*** Opening of The records ***

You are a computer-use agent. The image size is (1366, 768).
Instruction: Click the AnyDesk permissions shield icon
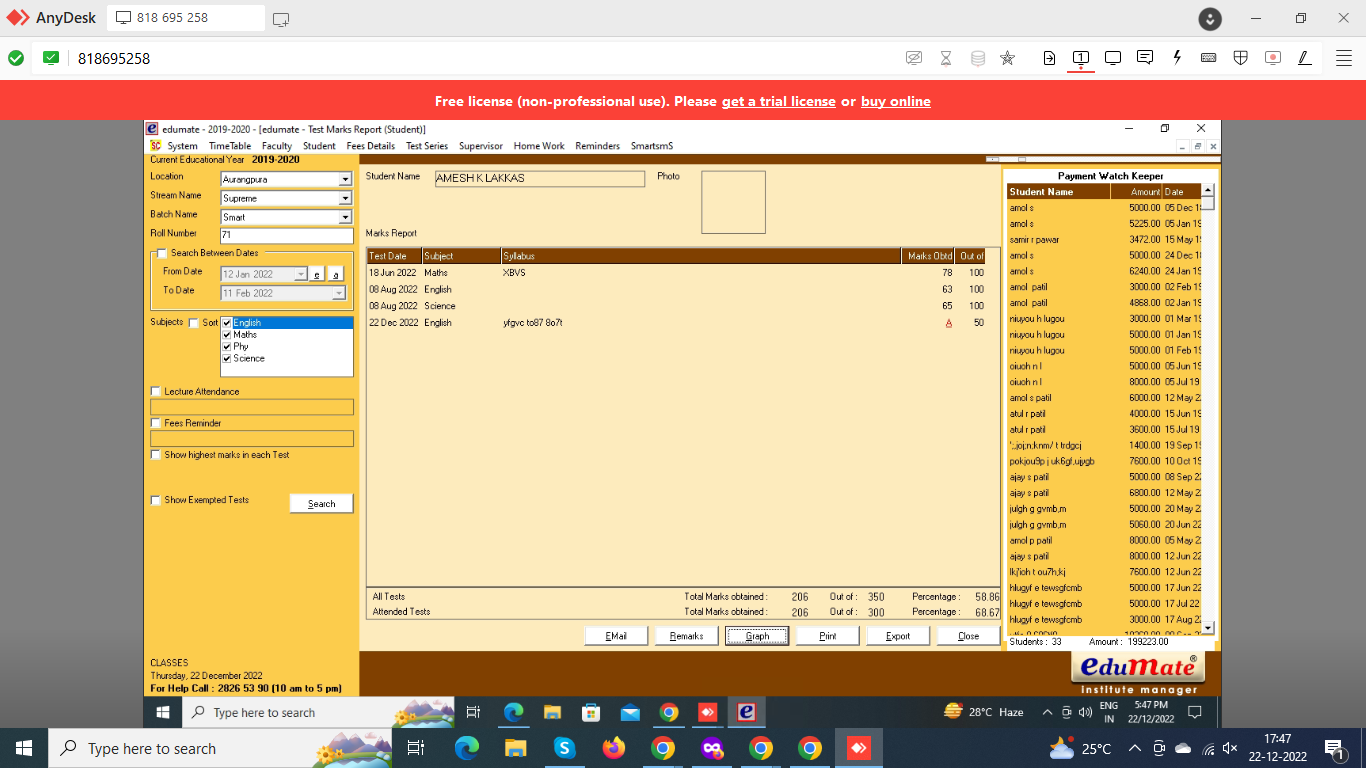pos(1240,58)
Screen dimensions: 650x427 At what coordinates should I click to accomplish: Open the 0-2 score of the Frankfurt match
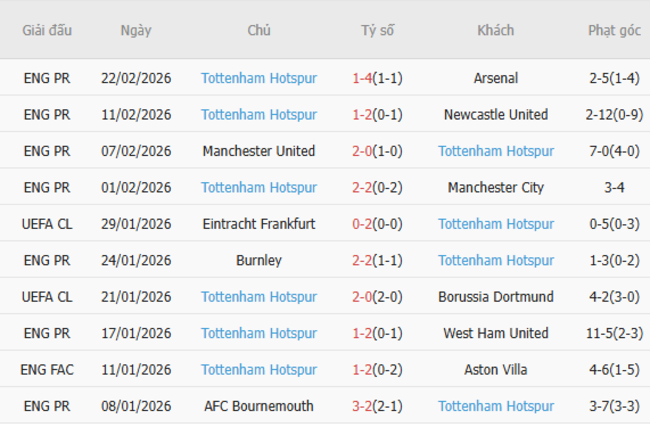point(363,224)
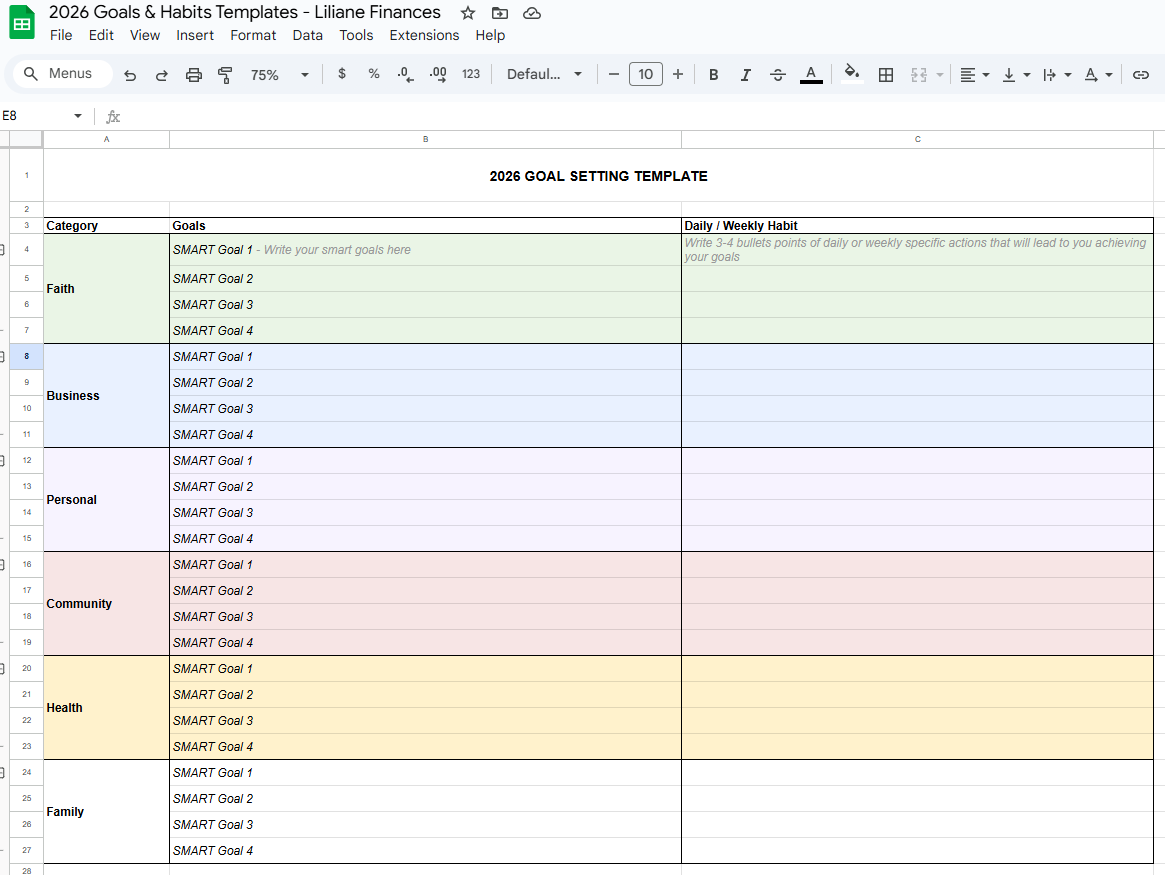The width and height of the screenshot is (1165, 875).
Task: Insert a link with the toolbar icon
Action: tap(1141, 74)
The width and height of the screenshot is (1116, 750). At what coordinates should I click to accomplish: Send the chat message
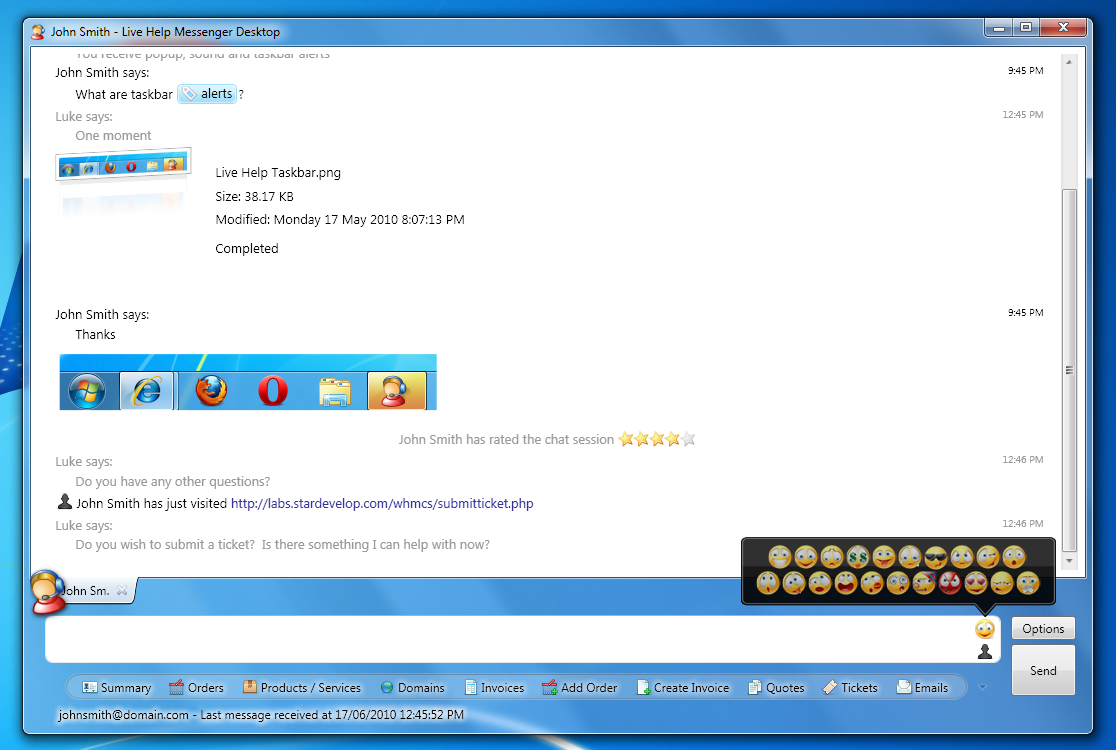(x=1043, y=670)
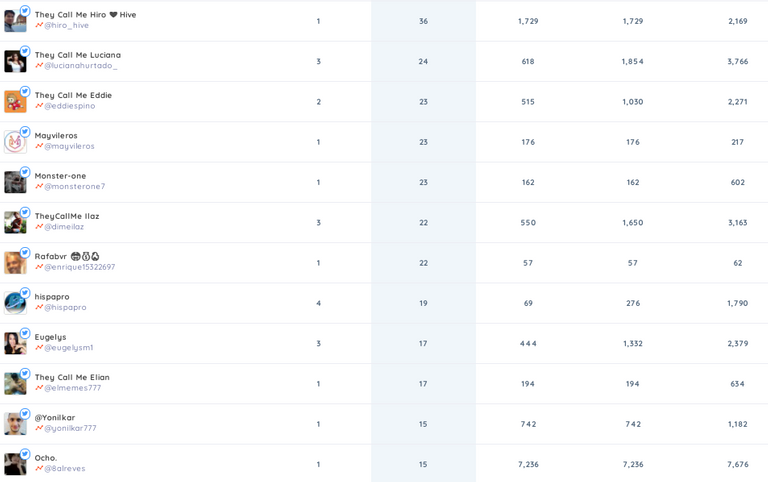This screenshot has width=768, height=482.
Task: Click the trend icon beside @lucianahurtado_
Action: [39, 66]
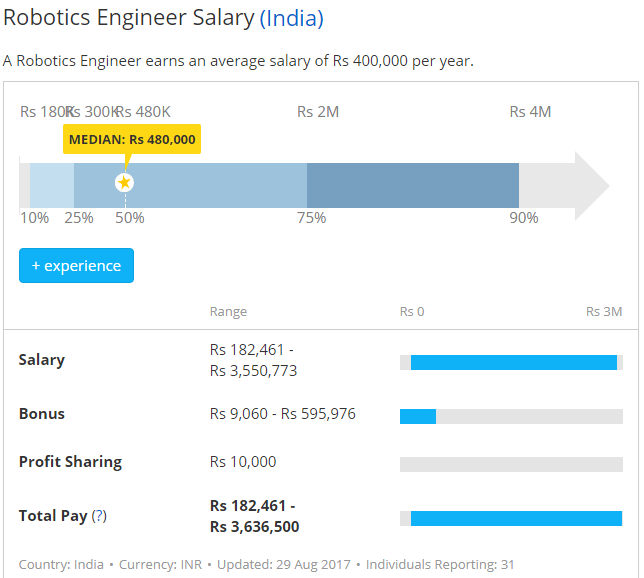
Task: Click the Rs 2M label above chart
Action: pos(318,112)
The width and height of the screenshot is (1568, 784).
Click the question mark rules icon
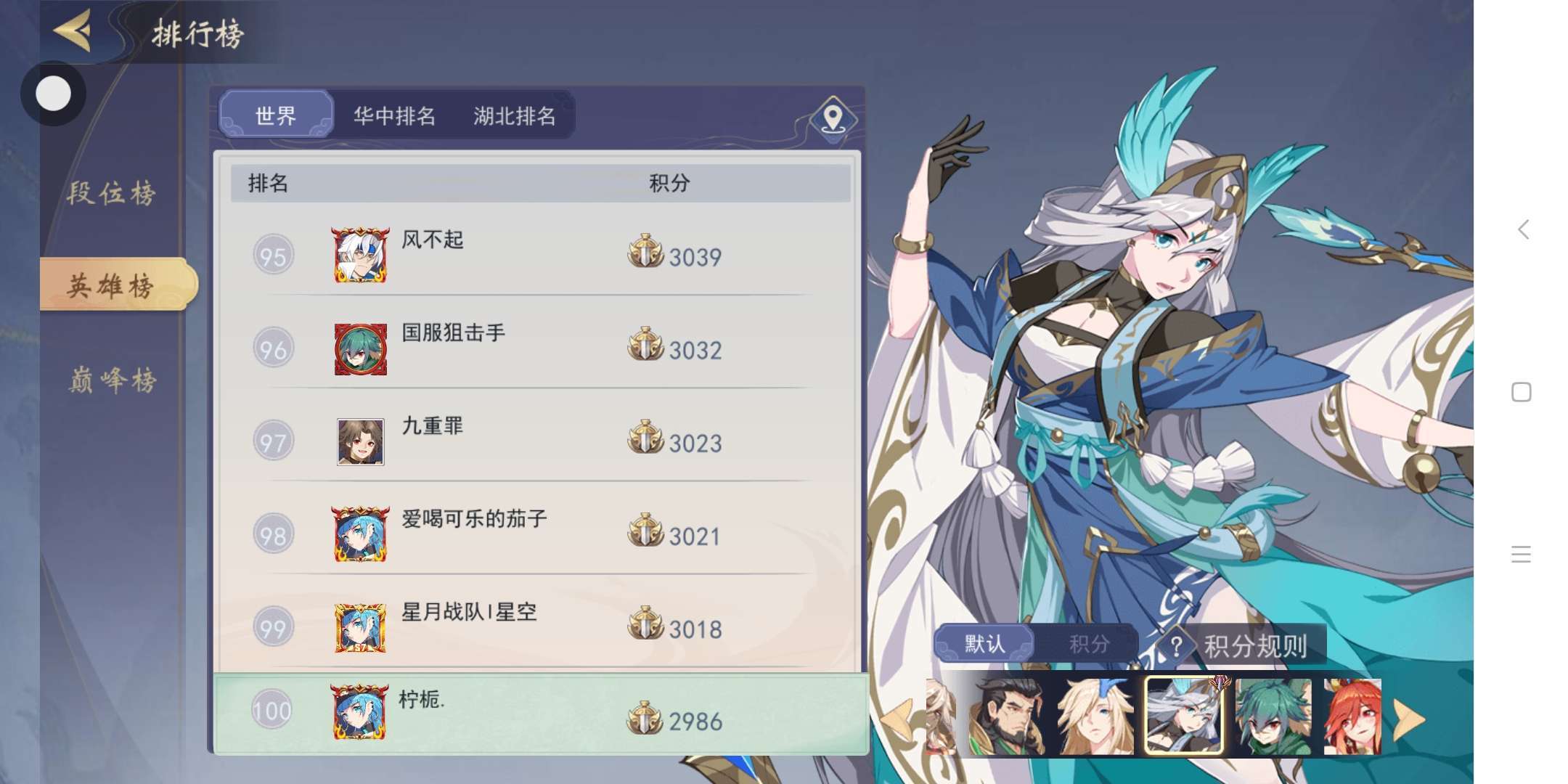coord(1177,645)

*** Close of The records ***

● Work item: Write out the records above exactly as they appear, leaving out any pictures.

● Answer section:
You are a computer-use agent. The image size is (1366, 768).
Instruction: Click the AnyDesk permissions shield icon
pos(1240,58)
Screen dimensions: 650x427 At what coordinates should I click to accomplish: Open the 0-2 score of the Frankfurt match
point(363,224)
The width and height of the screenshot is (1165, 875).
Task: Insert a link with the toolbar icon
Action: tap(1141, 74)
The width and height of the screenshot is (1116, 750). At what coordinates should I click to accomplish: Send the chat message
(x=1043, y=670)
This screenshot has width=768, height=482.
Task: Click the trend icon beside @lucianahurtado_
Action: [39, 66]
Task: Click the Rs 2M label above chart
Action: pos(318,112)
The width and height of the screenshot is (1568, 784).
Click the question mark rules icon
coord(1177,645)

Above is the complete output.